Fantastic pics, Nekomi! It's wonderful to be able to see how they're built and the body language they're exhibiting. And those pictures with the photographer are wonderful.

Thanks for sharing!


----------



## nekomi (May 21, 2008)

OH! HOW COULD I FORGET THE PUPPY PICTURES!?!

I'm going to have to go back and edit the puppy photos still... YES, I got to meet the 3-week-old wolf pups!  Not only meet, but I had Matilda (the bigger grey girl) take quite a liking to me and hang out on my lap for awhile. 

Amazing, even at 3 weeks these were NOT dog pups! I was shocked at the wolflike demeanor even at such a young age.


----------



## nekomi (May 21, 2008)

BTW Zim - you mentioned Wotan and Wolfgang - they are actually being kinda testy with each other right now. The staff has been musing over whether or not Wotan may attempt to overthrow Wolfgang for alpha male position soon. There was a LOT of posturing going on when I was there, and a pretty spectacular ritualized fight during Howl Night.


----------



## zimandtakandgrrandmimi (May 8, 2008)

nekomi said:


> OH! HOW COULD I FORGET THE PUPPY PICTURES!?!
> 
> I'm going to have to go back and edit the puppy photos still... YES, I got to meet the 3-week-old wolf pups!  Not only meet, but I had Matilda (the bigger grey girl) take quite a liking to me and hang out on my lap for awhile.
> 
> Amazing, even at 3 weeks these were NOT dog pups! I was shocked at the wolflike demeanor even at such a young age.

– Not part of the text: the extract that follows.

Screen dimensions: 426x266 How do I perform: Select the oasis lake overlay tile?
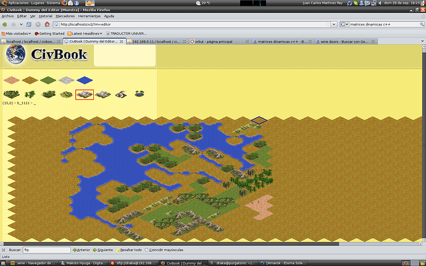tap(140, 94)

lol now next time some yokel shows up on DF all "wolves and dogs act the same" i wont be the only one going "NUH UH!!" 

yes. i want widdle bitty woofy youngin pics!


----------



## zimandtakandgrrandmimi (May 8, 2008)

nekomi said:


> BTW Zim - you mentioned Wotan and Wolfgang - they are actually being kinda testy with each other right now. The staff has been musing over whether or not Wotan may attempt to overthrow Wolfgang for alpha male position soon. There was a LOT of posturing going on when I was there, and a pretty spectacular ritualized fight during Howl Night.


yeah..the difference i saw in some of the vids i watched was that they're more snarky with each other than with the other wolves...lots of face nipping and muzzle grabbing and sudden rushes...


----------



## nekomi (May 21, 2008)

FYI - I'm officially a wolf geek, because I got WAY too excited over the fact that:

1. I've been in the same truck with Erich Klinghammer. (Granted, during the wolf-bison demo but still!) 

2. I'm proudly wearing a scratch on my neck from Renki.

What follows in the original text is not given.